Nel convegno del Gimbe non è stato invitato nessuno a discutere di evidenze scientifiche che non fosse in linea con l’idea di evidenza scientifica che ha il Gimbe.

Questo è un esempio di come una scienza che non ammette la critica, la tesi avversa, cioè che non ammette la dialettica, sia una  pseudoscienza e se è una pseudoscienza il suo obiettivo reale non è produrre conoscenza ma vendere una certa conoscenza alla politica per assecondarne gli scopi.

 

D: Professore ricordo male o lei con il Gimbe e con Slow medicine ebbe un forte polemica già tempo fa?
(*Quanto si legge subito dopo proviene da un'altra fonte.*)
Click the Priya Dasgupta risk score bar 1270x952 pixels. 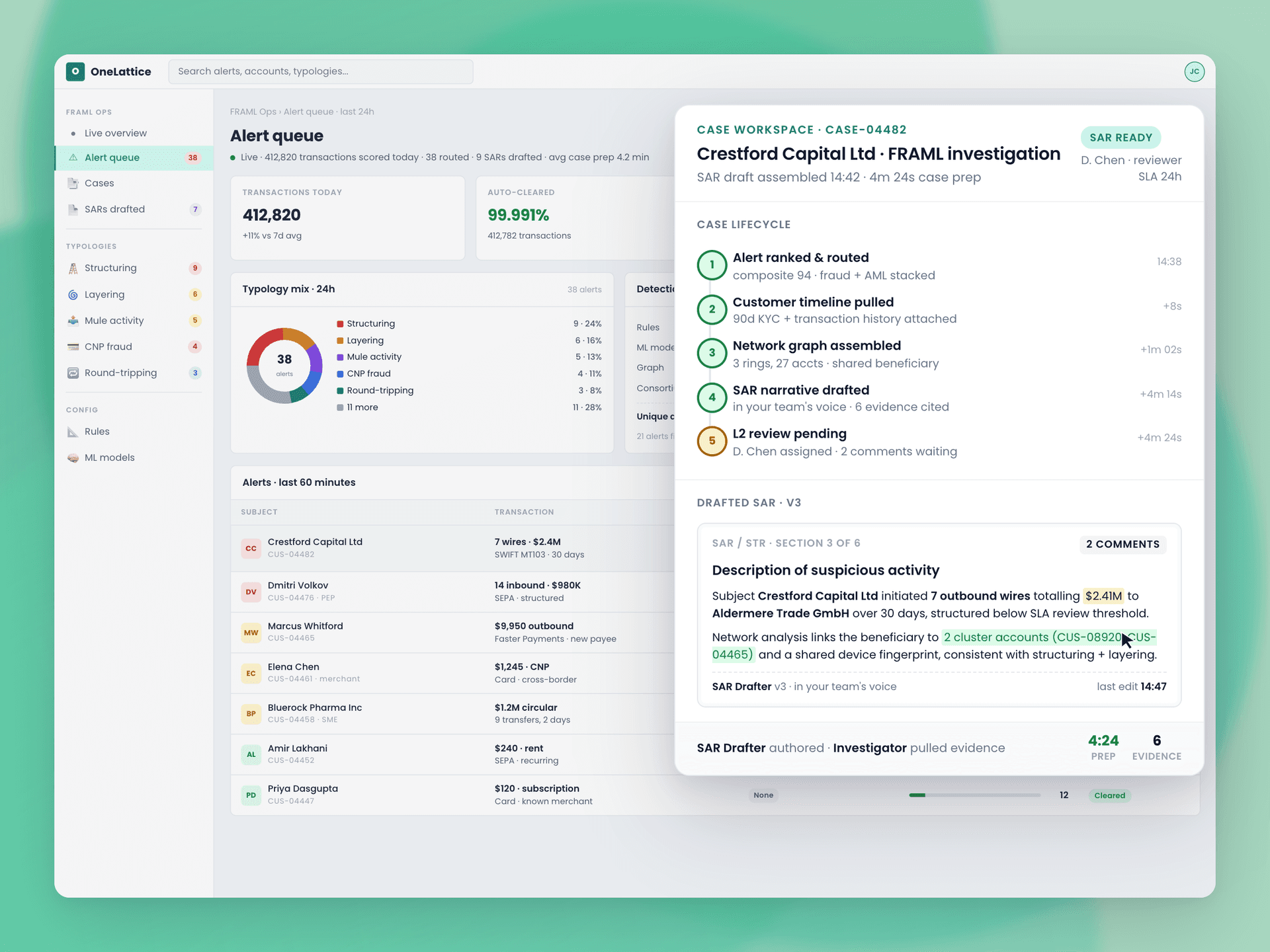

Ricordo un famoso articolo che si intitolava  “Sono arrivati i lineaguidari” che fece imbestialire tutti costoro …

R: Ricorda bene. I lineaguidari sono coloro che vorrebbero curare le malattie con le linee guida basate sulle evidenze scientifiche. Oltre questo sono convinti che attraverso le linee guida basate sulle evidenze scientifiche sia possibile governare la spesa della sanità. Ecco un altro esempio non solo di scientismo ma di come la scienza si proponga come antidemocratica.

E’ evidente che se riduciamo la medicina a procedura si fa fuori il malato, la persona, la sua opinione e si torna allo scientismo.

 


Ivan Cavicchi

Docente all’Università Tor Vergata di Roma, esperto di politiche sanitarie

Insegna Sociologia delle organizzazioni sanitarie e Filosofia della medicina all’università Tor Vergata di Roma, alla facoltà di Medicina.
Da sempre si occupa di politiche sanitarie e di problemi filosofici della medicina. Già responsabile della sanità della Cgil nazionale, durante il primo governo Prodi, per riparare il disastro dello scandalo Poggiolini, fu chiamato a dirigere Farmindustria. Finito il primo governo Prodi si è dedicato alla supervisione di importanti progetti di riorganizzazione dei sistemi sanitari. Da sempre scrive libri, considerando la scrittura la sua prima professione. Gli è stata conferita la laurea honoris causa in medicina e chirurgia. Partecipa a numerosi convegni, conferenze, dibattiti, seminari a cui viene invitato per il suo pensiero neoriformista post-moderno indipendente, come cioè soggetto con un proprio pensiero di cambiamento. Il suo motto: “Essere autonomi di testa più che riformisti post moderni significa non avere una vita facile.”